Peterson has not identified a material issue of fact demonstrating that the
Secretary’s proffered reasons for his suspension and termination were a pretext for
discrimination. To establish pretext under the summary judgment standard, a plaintiff
must either (1) offer evidence that “casts sufficient doubt upon each of the legitimate
reasons proffered by the defendant so that a factfinder could reasonably conclude that
each reason was a fabrication,” or (2) present evidence sufficient to support an inference
that “discrimination was more likely than not a motivating or determinative cause of the
adverse employment action.” Fuentes v. Perskie, 32 F.3d 759, 762 (3d Cir. 1994).
Peterson asserts, without any evidentiary support, that “the agency … falsely accus[ed]
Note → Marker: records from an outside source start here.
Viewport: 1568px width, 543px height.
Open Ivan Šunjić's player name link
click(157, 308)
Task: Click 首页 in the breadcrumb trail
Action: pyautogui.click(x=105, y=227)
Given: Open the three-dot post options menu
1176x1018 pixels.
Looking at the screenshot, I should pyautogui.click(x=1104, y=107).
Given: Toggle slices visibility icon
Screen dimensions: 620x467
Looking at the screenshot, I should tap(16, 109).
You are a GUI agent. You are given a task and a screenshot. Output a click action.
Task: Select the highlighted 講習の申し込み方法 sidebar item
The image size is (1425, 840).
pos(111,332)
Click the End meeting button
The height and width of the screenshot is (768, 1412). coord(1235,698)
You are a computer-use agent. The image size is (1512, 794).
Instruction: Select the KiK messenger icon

[him] of threats which shows pretext to conjure up false allegations.” Appellant’s Br.,
18. This type of speculation cannot defeat summary judgment. See Halsey v. Pfeiffer,
750 F.3d 273, 287 (3d Cir. 2014). Moreover, it is not sufficient to “show that the
employer’s decision was wrong or mistaken” because “the factual dispute at issue is
whether discriminatory animus motivated the employer, not whether the employer is
wise, shrewd, prudent, or competent.” Fuentes, 32 F.3d at 765. On this record, the
Secretary’s proffered reasons for suspending and terminating Peterson were neither
“ weak, incoherent, implausible, [n]or so inconsistent” that a reasonable juror could find
8
them unworthy of credence. See Sarullo v. U.S. Postal Serv., 352 F.3d 789, 800 (3d Cir.
2003) (per curiam). Thus, no reasonable juror could conclude that retaliation for
engaging in protected activity was the likely reason for the adverse employment actions.
In sum, Peterson failed to produce sufficient evidence to create a triable issue of
fact for his retaliation claim under Title VII. We have considered his various arguments
and conclude that none has merit. Thus, we will affirm the District Court’s judgment.